Letztere spaltet den Kontinent: Mit 45 Prozent empfindet fast die Hälfte der europäischen Bevölkerung die Globalisierung als Bedrohung. "Die Menschen haben das Gefühl, von der Globalisierung zurückgelassen worden zu sein und von den politischen Eliten nicht mehr beachtet zu werden," schreiben die Autoren der Studie. Angst hätten die Globalisierungspessimisten vor allem vor Migration, obwohl sie "viel weniger Kontakt mit Ausländern [haben] als diejenigen, die die Globalisierung als Chance wahrnehmen."

Deutsche sind Globalisierungsoptimisten

In Frankreich und Österreich sind die besorgten Bürger in der Überzahl. In beiden Ländern hat über die Hälfte der Befragten Angst vor ökonomischem Abstiegund einer international verflochtenen Welt. Spanien und Italien sind - trotz schwächelnder Wirtschaft - tendenziell eher Globalisierungsoptimisten, Großbritannien ebenso.

In Deutschland liegen die Globalisierungsoptimisten mit einer knappen Mehrheit von 55 Prozent vorne - noch. "Wir sind eine der wenigen Volkswirtschaften in der EU, die ansehnlich gewachsen ist. Wir haben einen Arbeitsmarkt, wie wir ihn seit 25 Jahren nicht gehabt haben und das verschwimmt in der Wahrnehmung der Bevölkerung, die Globalisierung generell als positiv ansieht", sagt Demokratieforscher Wolfgang Merkel vom Wissenschaftszentrum Berlin für Sozialforschung. Der Protest gegen Freihandelsabkommen wie TTIP und CETA sei dafür in Deutschland viel größer gewesen als in anderen Ländern, allerdings eher bei der gebildeten Mittelschicht.

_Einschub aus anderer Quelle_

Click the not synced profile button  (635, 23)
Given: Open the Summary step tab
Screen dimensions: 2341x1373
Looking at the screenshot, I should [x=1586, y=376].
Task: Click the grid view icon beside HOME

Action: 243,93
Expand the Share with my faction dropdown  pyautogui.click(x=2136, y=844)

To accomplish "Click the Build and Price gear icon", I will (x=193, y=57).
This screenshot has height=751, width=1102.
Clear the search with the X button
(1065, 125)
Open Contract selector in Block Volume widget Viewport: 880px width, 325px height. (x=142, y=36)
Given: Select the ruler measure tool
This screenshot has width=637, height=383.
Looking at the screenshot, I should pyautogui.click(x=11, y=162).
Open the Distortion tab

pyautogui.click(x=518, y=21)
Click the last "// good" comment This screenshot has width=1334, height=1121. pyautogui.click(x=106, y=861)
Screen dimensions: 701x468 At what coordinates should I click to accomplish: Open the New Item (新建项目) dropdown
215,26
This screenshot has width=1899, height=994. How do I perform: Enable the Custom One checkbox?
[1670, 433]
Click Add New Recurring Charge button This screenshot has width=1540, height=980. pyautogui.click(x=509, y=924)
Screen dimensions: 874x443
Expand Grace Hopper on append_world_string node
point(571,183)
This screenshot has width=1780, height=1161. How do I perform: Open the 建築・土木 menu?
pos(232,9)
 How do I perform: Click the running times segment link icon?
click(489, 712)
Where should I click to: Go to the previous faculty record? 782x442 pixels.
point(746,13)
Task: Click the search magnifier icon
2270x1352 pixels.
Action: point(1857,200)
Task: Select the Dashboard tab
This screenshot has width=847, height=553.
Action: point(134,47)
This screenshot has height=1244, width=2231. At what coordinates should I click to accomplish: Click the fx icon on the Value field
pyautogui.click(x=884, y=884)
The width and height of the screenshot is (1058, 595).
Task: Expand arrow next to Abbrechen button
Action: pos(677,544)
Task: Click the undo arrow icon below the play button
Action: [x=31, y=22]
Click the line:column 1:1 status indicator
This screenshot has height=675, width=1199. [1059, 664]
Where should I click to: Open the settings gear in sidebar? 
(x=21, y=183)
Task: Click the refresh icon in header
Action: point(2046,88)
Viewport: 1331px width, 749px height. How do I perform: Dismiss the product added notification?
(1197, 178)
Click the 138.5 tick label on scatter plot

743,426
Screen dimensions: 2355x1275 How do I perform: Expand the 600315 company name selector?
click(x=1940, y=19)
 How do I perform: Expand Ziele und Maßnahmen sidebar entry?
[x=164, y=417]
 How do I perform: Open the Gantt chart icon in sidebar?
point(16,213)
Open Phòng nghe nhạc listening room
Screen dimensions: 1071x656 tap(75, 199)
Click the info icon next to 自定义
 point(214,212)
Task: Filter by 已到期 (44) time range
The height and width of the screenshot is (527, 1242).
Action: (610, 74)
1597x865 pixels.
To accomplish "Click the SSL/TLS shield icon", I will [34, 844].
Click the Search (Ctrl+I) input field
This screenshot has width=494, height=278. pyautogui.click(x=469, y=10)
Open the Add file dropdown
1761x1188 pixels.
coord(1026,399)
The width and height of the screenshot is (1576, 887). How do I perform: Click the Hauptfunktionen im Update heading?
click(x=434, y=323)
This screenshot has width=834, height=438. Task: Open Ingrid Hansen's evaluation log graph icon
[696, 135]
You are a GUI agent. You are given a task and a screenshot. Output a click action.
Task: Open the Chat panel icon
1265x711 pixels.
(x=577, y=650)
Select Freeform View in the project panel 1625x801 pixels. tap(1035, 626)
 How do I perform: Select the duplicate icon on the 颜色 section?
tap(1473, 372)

Globalisierungsskeptiker wählen rechtsaußen

Ein weiteres, wenig überraschendes Ergebnis der Studie: Die meisten Globalisierungsskeptiker gibt es unter den Anhängern rechtsnationaler und populistischer Parteien. Mindestens die Hälfte der Anhänger der britischen Ukip, der italienischen Forza Italia und des französischen Front National sehen die Öffnung von Grenzen für Menschen, Dienstleistungen, Kapital und Güter kritisch. Spitzenreiter ist die AfD: 78 Prozent ihrer Anhänger sind Globalisierungsgegner.

"Die westeuropäischen Demokratien werden nicht scheitern", meint Demokratieforscher Wolfgang MerkelBild: David Ausserhofer

Die Angst vor Globalisierung bestimmt auch die politische Einstellung der Befragten. Kurz gesagt: Wer Globalisierung fürchtet, würde auch einen EU-Austritt unterstützen, hat wenig Vertrauen in die Politik und hält in 34 Prozent der Fälle den Klimawandel für einen falschen Alarm - eine Weltanschauung, die sich auch in der Rhetorik von Rechtspopulisten wiederfindet.

Ist damit das Ende europäischer Demokratien eingeläutet? Wolfgang Merkel meint: nein. "An rechtspopulistischen Parteien werden Demokratien wie Schweden, die Niederlande, Deutschland oder Italien nicht scheitern. Aber wir sehen, dass mit Polen und Ungarn zwei jüngere osteuropäische Demokratien gewissermaßen zur Anfangsbeute rechtspopulistischer Politik geworden sind."

Westeuropäische Demokratien trotz Rechtsruck "stabil"

Auch westeuropäische Gesellschaften hätten viele Herausforderungen zu meistern und müssten "ökonomische und kulturelle Verlierer" besser repräsentieren. Insgesamt hält Wolfgang Merkel sie aber für "stabil" - trotz eines europaweiten Rechtsrucks, der womöglich gerade erst richtig begonnen hat.